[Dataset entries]
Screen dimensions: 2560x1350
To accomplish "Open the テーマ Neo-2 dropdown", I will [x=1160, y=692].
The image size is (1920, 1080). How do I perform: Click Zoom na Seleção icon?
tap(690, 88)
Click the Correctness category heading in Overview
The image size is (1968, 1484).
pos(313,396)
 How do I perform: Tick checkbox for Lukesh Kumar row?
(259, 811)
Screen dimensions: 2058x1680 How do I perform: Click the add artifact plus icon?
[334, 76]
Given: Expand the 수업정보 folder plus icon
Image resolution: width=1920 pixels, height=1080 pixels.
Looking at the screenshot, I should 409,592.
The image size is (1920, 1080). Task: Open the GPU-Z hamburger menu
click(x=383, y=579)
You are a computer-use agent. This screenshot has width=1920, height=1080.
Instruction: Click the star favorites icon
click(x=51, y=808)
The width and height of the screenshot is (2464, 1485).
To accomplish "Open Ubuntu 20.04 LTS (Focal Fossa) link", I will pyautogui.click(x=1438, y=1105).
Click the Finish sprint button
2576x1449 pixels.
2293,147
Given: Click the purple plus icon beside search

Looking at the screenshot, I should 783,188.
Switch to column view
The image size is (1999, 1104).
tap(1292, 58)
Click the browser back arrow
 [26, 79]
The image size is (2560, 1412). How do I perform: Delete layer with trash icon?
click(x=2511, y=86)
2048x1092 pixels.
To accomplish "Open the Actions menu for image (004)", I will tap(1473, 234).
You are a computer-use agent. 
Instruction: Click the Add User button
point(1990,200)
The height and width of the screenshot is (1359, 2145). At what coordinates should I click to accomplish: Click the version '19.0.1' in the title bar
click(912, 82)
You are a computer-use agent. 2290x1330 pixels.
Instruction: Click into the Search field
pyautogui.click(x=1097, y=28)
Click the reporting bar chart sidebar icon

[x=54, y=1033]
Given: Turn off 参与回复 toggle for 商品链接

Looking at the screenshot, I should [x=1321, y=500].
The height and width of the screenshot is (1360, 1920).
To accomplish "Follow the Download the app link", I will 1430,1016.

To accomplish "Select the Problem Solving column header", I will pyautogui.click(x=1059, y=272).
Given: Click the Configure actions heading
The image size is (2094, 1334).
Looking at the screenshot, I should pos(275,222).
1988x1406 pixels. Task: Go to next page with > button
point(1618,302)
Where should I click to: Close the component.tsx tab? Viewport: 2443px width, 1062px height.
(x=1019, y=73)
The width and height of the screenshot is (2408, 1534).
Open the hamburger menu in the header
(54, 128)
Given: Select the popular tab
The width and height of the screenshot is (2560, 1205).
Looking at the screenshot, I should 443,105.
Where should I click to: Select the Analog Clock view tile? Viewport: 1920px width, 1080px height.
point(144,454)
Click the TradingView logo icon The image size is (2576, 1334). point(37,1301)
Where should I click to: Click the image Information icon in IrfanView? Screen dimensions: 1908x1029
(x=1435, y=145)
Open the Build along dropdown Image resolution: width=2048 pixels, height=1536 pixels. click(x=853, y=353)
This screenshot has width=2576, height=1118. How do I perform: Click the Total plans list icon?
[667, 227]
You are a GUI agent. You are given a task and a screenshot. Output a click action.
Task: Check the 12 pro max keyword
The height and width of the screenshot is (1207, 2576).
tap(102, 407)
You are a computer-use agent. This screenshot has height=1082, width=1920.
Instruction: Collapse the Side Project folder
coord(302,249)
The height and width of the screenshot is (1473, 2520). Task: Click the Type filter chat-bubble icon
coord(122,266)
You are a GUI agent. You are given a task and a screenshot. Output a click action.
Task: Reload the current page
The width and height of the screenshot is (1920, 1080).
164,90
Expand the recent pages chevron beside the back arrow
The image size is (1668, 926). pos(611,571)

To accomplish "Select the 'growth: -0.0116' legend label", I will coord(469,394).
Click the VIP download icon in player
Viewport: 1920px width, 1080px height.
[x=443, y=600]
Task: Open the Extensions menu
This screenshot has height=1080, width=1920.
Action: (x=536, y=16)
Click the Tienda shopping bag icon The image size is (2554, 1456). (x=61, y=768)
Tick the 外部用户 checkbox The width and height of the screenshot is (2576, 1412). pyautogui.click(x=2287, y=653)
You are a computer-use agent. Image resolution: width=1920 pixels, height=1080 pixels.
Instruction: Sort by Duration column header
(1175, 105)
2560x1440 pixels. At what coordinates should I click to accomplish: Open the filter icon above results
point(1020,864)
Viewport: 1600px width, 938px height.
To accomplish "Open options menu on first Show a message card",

What the exercise asks: Retype the first line of the entries and every line after it, please, through the line that contains "You are a computer-use agent. 2290x1330". Add nothing.

Response to the exercise:
Screen dimensions: 2560x1350
To accomplish "Open the テーマ Neo-2 dropdown", I will [x=1160, y=692].
The image size is (1920, 1080). How do I perform: Click Zoom na Seleção icon?
tap(690, 88)
Click the Correctness category heading in Overview
The image size is (1968, 1484).
pos(313,396)
 How do I perform: Tick checkbox for Lukesh Kumar row?
(259, 811)
Screen dimensions: 2058x1680 How do I perform: Click the add artifact plus icon?
[334, 76]
Given: Expand the 수업정보 folder plus icon
Image resolution: width=1920 pixels, height=1080 pixels.
Looking at the screenshot, I should 409,592.
The image size is (1920, 1080). Task: Open the GPU-Z hamburger menu
click(x=383, y=579)
You are a computer-use agent. This screenshot has width=1920, height=1080.
Instruction: Click the star favorites icon
click(x=51, y=808)
The width and height of the screenshot is (2464, 1485).
To accomplish "Open Ubuntu 20.04 LTS (Focal Fossa) link", I will pyautogui.click(x=1438, y=1105).
Click the Finish sprint button
2576x1449 pixels.
2293,147
Given: Click the purple plus icon beside search

Looking at the screenshot, I should 783,188.
Switch to column view
The image size is (1999, 1104).
tap(1292, 58)
Click the browser back arrow
 [26, 79]
The image size is (2560, 1412). How do I perform: Delete layer with trash icon?
click(x=2511, y=86)
2048x1092 pixels.
To accomplish "Open the Actions menu for image (004)", I will tap(1473, 234).
You are a computer-use agent. 
Instruction: Click the Add User button
point(1990,200)
The height and width of the screenshot is (1359, 2145). At what coordinates should I click to accomplish: Click the version '19.0.1' in the title bar
click(912, 82)
You are a computer-use agent. 2290x1330 pixels.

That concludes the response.